[START Page extract]
God, the World, and My Family.

This is a place for me to share my thoughts on God, the state of the World, and my own family. It is intended to be a window into my mind as I anguish and lament over some things and rejoice over others. These days my busy thoughts are anxious to find outlets to express themselves, and they want to share themselves with you.

2008/09/20

*Must see...* Proposed bailout bill text! You're going to love this!!!

Reuters

Sec. 8. Review.

Decisions by the Secretary pursuant to the authority of this Act are non-reviewable and committed to agency discretion, and may not be reviewed by any court of law or any administrative agency.



...and just for fun, Sec. 6. Maximum Amount of Authorized Purchases. The Secretary's authority to purchase mortgage-related assets under this Act shall be limited to $700,000,000,000 outstanding at any one time

So they can buy 700 billion over and over again... nice!!
[END Page extract]
[START Provided data]
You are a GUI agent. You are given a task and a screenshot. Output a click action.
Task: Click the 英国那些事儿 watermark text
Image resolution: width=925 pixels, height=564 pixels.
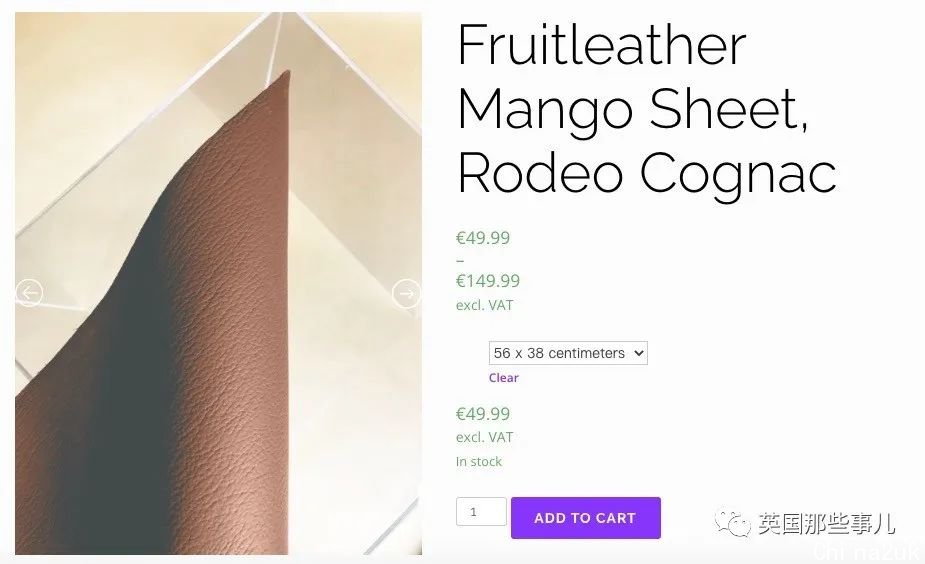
[END Provided data]
- Problem details -
Rewrite everything from "Decisions by the" down to "any administrative agency." in the blog post on the bailout bill, substituting "federal court" for "court of law".

- Completed exercise -
Decisions by the Secretary pursuant to the authority of this Act are non-reviewable and committed to agency discretion, and may not be reviewed by any federal court or any administrative agency.